Single by Tokyo Vanity
- Released: June 23, 2015
- Genre: Hip-hop, novelty
- Length: 3:30
- Label: Crowd Ctrl/ Ralph Gatsby; Empire;
- Songwriter(s): Sean J McNichol; Babatunde Abiodun Balogun; Kaila Ola Asugha;
- Lyricist(s): Tokyo Vanity
- Producer(s): RhondofromJersey

= That's My Best Friend =

"That's My Best Friend" is a 2015 hip-hop novelty song by rapper and social media personality Tokyo Vanity. After originally posting a funny clip on Vine of her and her "best friend" and fellow Viner, Summerella, it became a viral internet meme.

Tokyo went on to be cast on Love & Hip Hop: Atlanta for Seasons 7, 8 & 9.

==Background==
At the time, 20-year-old Tokyo Vanity recorded a 15-second clip on Instagram of her saying “That’s my best friend, That’s my best friend!” while Summerella was dancing in the background. Many celebrities from Kendall Jenner to Khloe Kardashian were seeking a best friend to dance with.
Tokyo teamed up with producer RhondofromJersey to turn that clip into a full song.
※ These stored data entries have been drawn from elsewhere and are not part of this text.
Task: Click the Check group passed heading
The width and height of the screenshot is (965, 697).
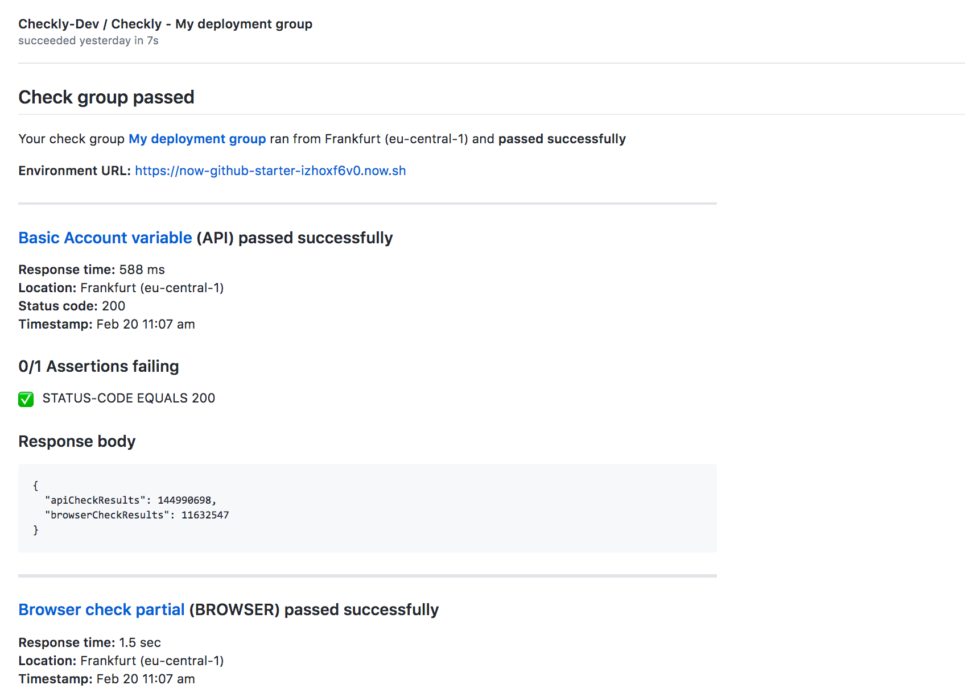Action: [x=106, y=97]
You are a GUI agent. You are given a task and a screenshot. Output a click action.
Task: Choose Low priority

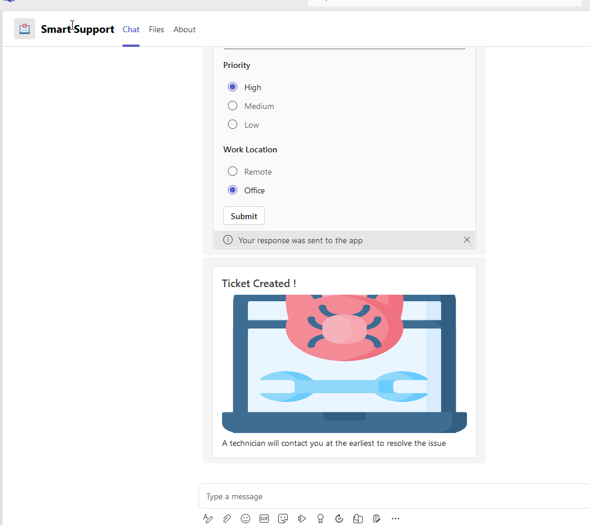pos(233,124)
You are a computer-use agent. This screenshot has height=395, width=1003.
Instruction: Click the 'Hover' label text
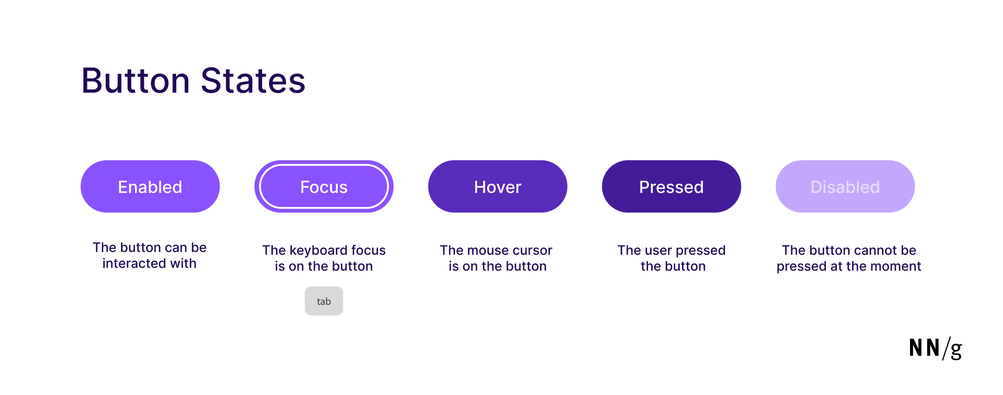tap(498, 187)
==Actualization of views==
With the help of director Cinemadonna, Tokyo released her visuals for “That’s My Best Friend.” The video gained more than half a million views in just 30 days.

==Controversy==

Tokyo Vanity made the claim that Young Thug's song and video for "Best Friend" was stolen from "That's My Best Friend." Vanity claims Thug initially wanted her to be in the video, but she declined. Vanity threatened to sue Thug and his team due to her song being "copywritten[sic] and trademarked."